(Extracted data entries)
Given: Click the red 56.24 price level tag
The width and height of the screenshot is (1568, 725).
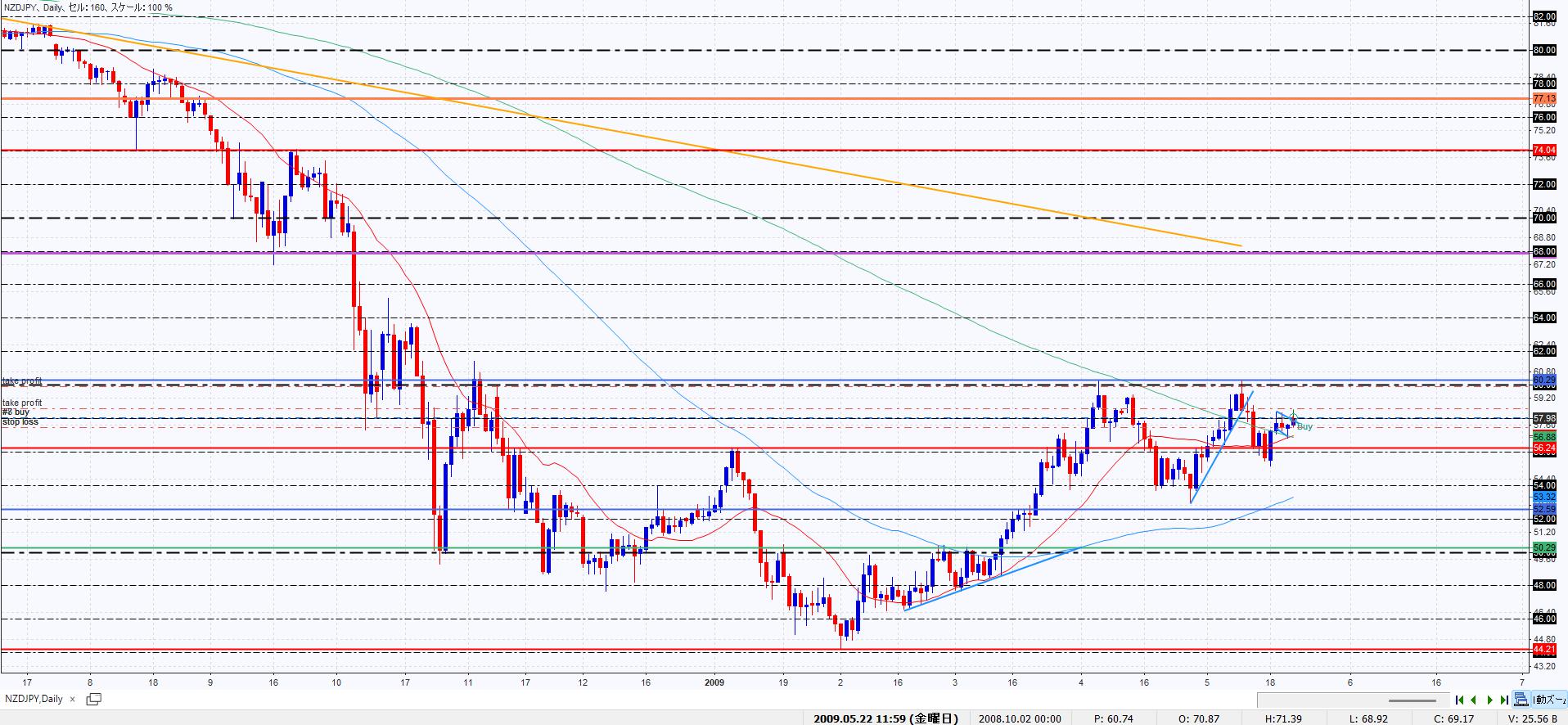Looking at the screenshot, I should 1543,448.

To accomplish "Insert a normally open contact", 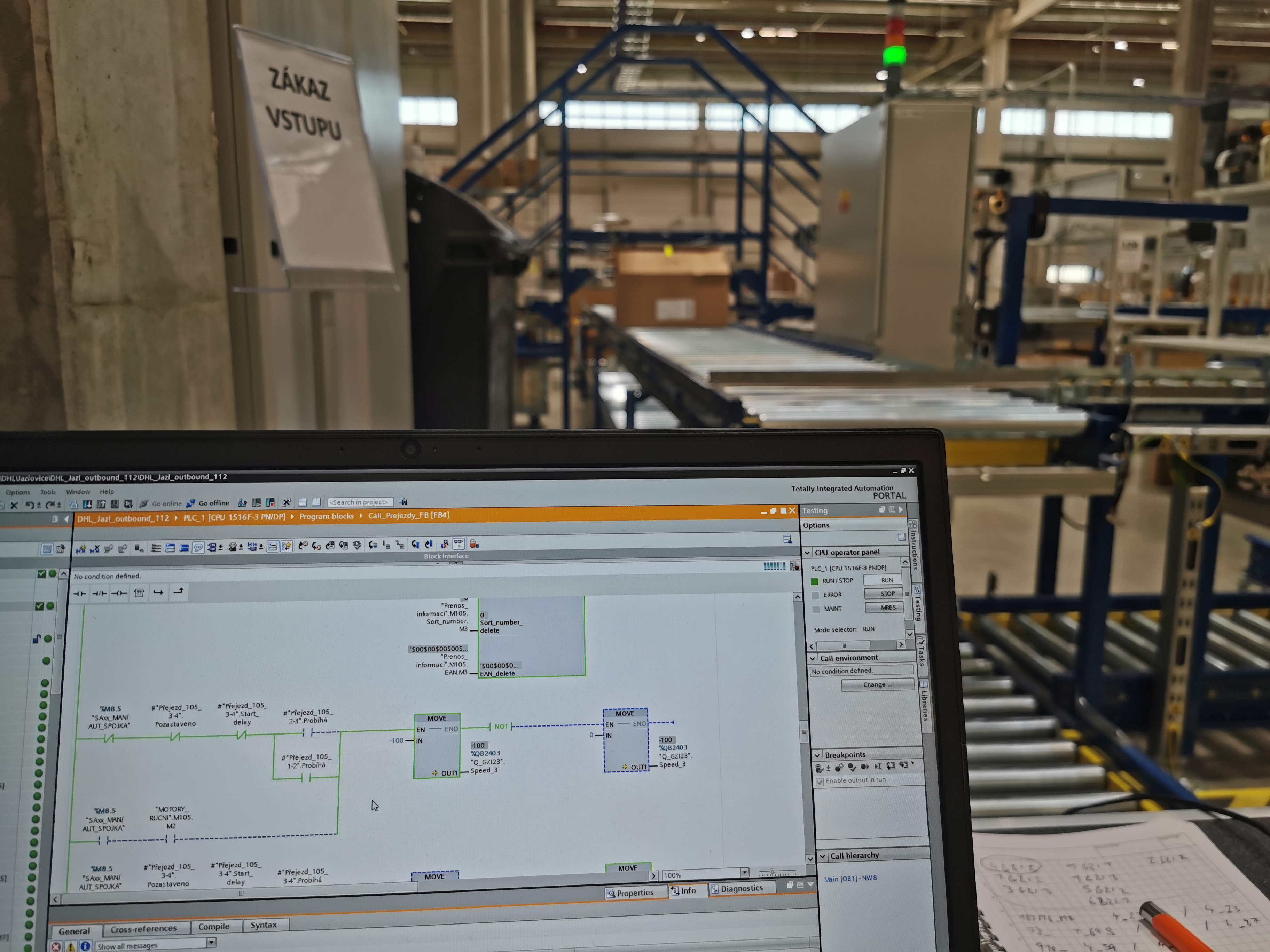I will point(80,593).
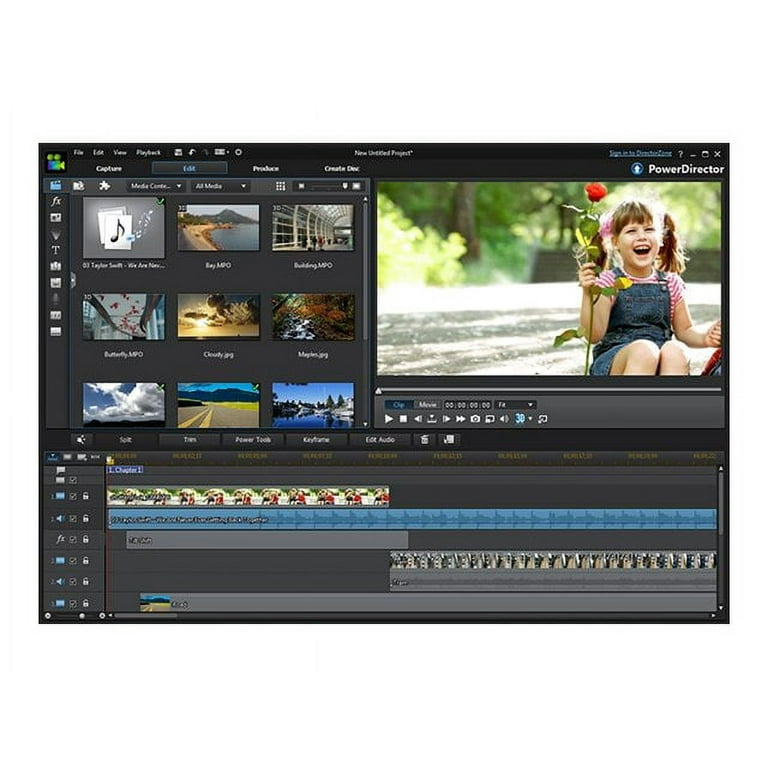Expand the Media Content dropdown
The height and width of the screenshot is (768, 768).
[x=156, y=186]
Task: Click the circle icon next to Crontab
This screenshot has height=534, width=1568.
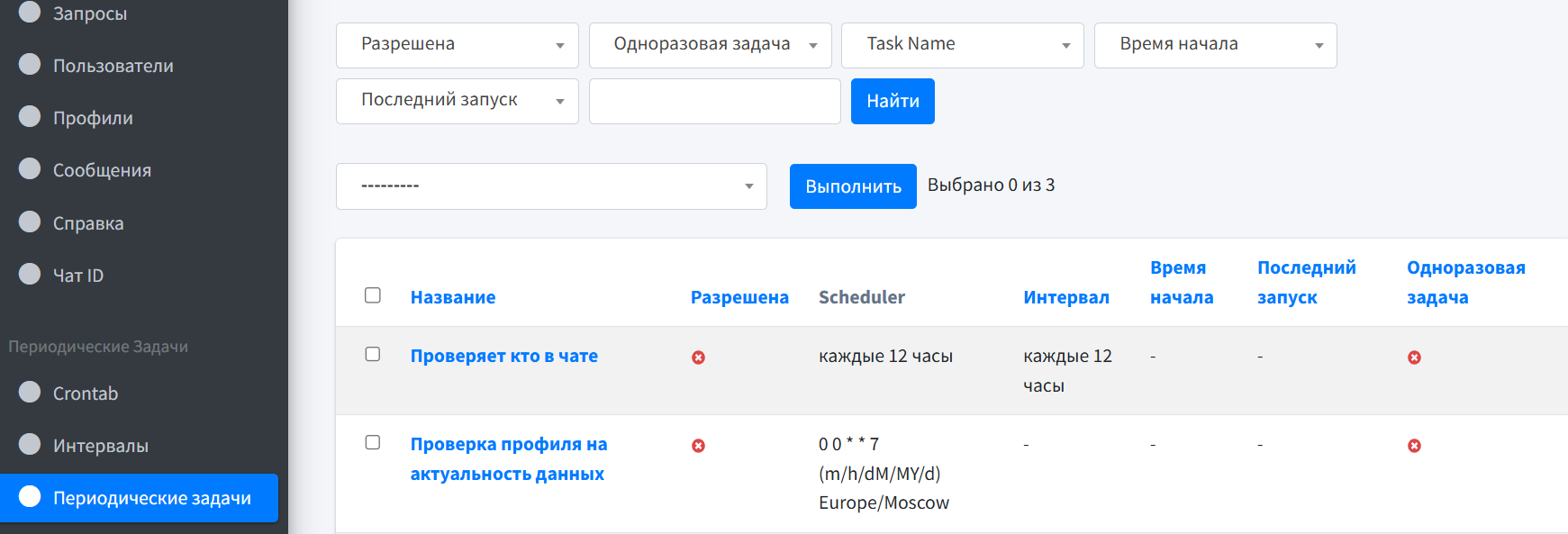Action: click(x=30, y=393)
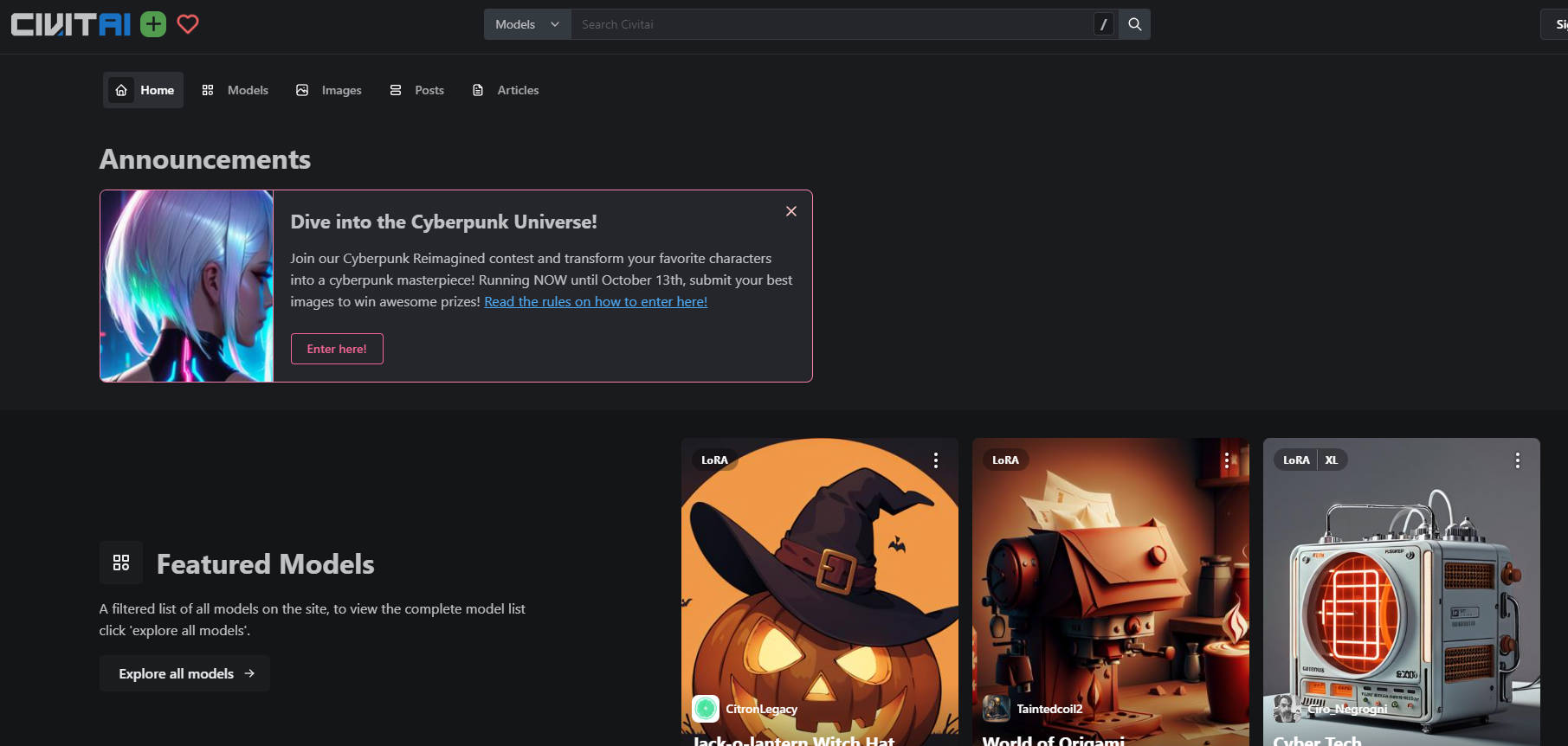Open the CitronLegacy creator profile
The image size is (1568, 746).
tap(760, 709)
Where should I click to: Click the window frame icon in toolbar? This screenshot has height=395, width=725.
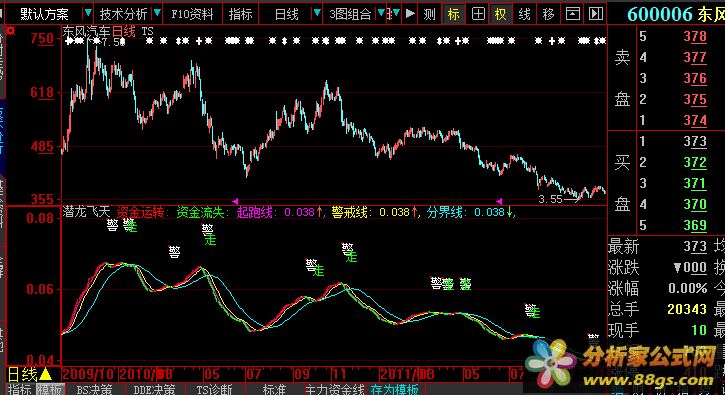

DIRECTIONS
Which lines above carry the string "icon"? Copy those lines.

ANSWER TO THE PROBLEM
Task: Click the circle icon next to Crontab
Where should I click to: Click the window frame icon in toolbar? This screenshot has height=395, width=725.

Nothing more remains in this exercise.